Foto: picture alliance/Denkou Images
Italia: Suami pun Bisa Dipenjara
Pada tahun 1996, Italia memperluas hukum kejahatan seks, mencakup pemaksaan aktivitas seksual dalam pernikahan. Ancaman bagi seseorang yang memaksa pasangannya berhubungan seks, sementara pasangannya menolak, bisa terancam hukuman 10 tahun penjara.
Foto: picture-alliance/dpa/M. Gambarini
Swiss: Penetrasi Vagina
Swiss membatasi definisi pemerkosaan dengan kegiatan penetrasi pada vagina. Serangan pelecehan seksual lainnya dapat dikategorikan sebagai pemaksaan seksual – jika korban menolak, baik secara fisik maupun verbal. Hukuman untuk semua pelanggaran bisa divonis hingga 10 tahun penjara. Sejak tahun 2014, perkosaan dalam pernikahan dapat dikenai hukuman.
Foto: Fotolia/Ambelrip
Swedia: Korban terpaksa karena takut
Di bawah hukum pidana Swedia, membuka paksa baju orang lain dapat dikenai hukuman hingga 2 tahun penjara. Eksploitasi seks terhadap orang dalam "kondisi tak berdaya," seperti tertidur atau di bawah pengaruh obat/alkohol, termasuk pemerkosaan. Sejak 2013, perkosaan juga termasuk serangan terhadap orang yang tidak menolak karena takut, hingga tercipta kesan terjadinya hubungan seks konsensual.
Foto: Fotolia/Gerhard Seybert
Amerika Serikat: Bahkan terjadi di kampus
Definisi kekerasan seksual bervariasi dari satu negara bagian ke negara bagian lain. Di Kalifornia, misalnya kedua pihak pasangan harus secara jelas menyetujui tindakan seksual, jika tak mau dianggap sebagai perkosaan. Aturan ini juga berlaku untuk mahasiswa di kampus-kampus, di mana dilaporkan meluasnya kekerasan seksual dalam beberapa tahun terakhir
Foto: Fotolia/Yuri Arcurs
Arab Saudi: Melapor malah dihukum
Negara ini menetapkan hukuman mati bagi pemerkosaan, meski masih sulit menjerat pelaku yang memperkosa istri mereka. Ironisnya perempuan yang melaporkan perkosaan malah bisa dihukum jika dianggap "aktif" berkontribusi dalam perkosaan.

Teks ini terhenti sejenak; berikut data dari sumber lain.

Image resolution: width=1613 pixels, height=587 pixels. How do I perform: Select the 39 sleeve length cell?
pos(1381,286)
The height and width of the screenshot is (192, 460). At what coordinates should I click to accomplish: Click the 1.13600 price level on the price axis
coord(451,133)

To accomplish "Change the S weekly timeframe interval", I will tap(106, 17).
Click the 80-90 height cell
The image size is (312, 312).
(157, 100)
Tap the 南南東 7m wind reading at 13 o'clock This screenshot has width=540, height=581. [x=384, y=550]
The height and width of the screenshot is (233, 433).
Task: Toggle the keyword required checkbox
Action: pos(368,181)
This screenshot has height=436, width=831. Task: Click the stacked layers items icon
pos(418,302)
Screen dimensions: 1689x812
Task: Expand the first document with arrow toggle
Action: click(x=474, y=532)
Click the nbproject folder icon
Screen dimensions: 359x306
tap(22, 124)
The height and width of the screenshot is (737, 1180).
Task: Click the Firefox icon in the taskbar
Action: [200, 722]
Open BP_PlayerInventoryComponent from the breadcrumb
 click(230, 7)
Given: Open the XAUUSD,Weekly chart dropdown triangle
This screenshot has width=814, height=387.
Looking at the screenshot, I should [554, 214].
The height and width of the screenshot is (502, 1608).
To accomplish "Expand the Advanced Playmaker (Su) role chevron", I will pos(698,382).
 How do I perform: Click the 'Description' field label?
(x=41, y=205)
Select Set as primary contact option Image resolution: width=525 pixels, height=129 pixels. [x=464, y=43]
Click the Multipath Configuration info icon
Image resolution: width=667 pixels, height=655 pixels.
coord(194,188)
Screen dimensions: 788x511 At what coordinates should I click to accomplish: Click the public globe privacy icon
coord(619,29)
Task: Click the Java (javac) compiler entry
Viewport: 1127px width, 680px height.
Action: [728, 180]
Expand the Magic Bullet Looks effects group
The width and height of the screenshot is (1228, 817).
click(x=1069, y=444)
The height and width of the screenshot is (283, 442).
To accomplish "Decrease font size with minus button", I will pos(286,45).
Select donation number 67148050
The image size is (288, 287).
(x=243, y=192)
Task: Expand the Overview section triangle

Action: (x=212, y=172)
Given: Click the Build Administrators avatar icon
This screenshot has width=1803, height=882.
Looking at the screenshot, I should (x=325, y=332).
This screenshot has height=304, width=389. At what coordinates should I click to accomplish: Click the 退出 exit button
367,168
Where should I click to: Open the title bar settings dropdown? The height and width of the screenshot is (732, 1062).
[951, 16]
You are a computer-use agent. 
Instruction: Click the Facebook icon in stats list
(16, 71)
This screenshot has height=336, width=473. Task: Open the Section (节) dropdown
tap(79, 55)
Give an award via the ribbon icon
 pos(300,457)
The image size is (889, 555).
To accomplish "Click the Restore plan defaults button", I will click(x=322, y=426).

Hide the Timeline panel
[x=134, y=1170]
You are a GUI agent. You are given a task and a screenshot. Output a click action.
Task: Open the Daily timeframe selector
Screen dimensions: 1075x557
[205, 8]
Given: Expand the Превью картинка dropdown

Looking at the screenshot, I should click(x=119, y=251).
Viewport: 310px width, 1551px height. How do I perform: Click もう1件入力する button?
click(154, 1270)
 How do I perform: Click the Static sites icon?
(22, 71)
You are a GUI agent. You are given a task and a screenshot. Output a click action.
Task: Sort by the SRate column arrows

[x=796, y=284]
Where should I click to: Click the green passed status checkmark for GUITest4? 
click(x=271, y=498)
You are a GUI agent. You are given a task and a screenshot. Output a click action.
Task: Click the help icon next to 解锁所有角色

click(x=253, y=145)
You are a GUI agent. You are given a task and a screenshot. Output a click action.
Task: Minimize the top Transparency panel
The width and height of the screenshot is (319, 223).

Misalnya, perempuan yang bertemu dengan laki-laki yang kemudian memperkosa mereka, dapat dihukum karena dianggap mau bertemu dengan lelaki itu.
Foto: picture-alliance/Bildagentur-online/AGF
7 foto1 | 7
Tidak ada definisi umum mengenai pemerkosaan
Tapi, meskipun negara-negara anggota sepenuhnya sepakat terkait pentingnya UU baru ini, teks arahan dalam UU itu justru gagal menentukan definisi umum tentang pemerkosaan, yang menjadi sumber perdebatan selama negosiasi.
Negara-negara seperti Italia dan Yunani mendukung dimasukkannya definisi tersebut, namun Jerman dan Perancis berpendapat bahwa UE tidak memiliki kompetensi dalam hal tersebut.
Menjelang pertemuan di Brussels pada Selasa (07/05), Menteri Kesetaraan Spanyol Ana Redondo bahkan mengatakan dia menginginkan UU yang "sedikit lebih ambisius.”
Meski begitu, dia tetap mengatakan bahwa UU tersebut merupakan "titik awal yang baik.”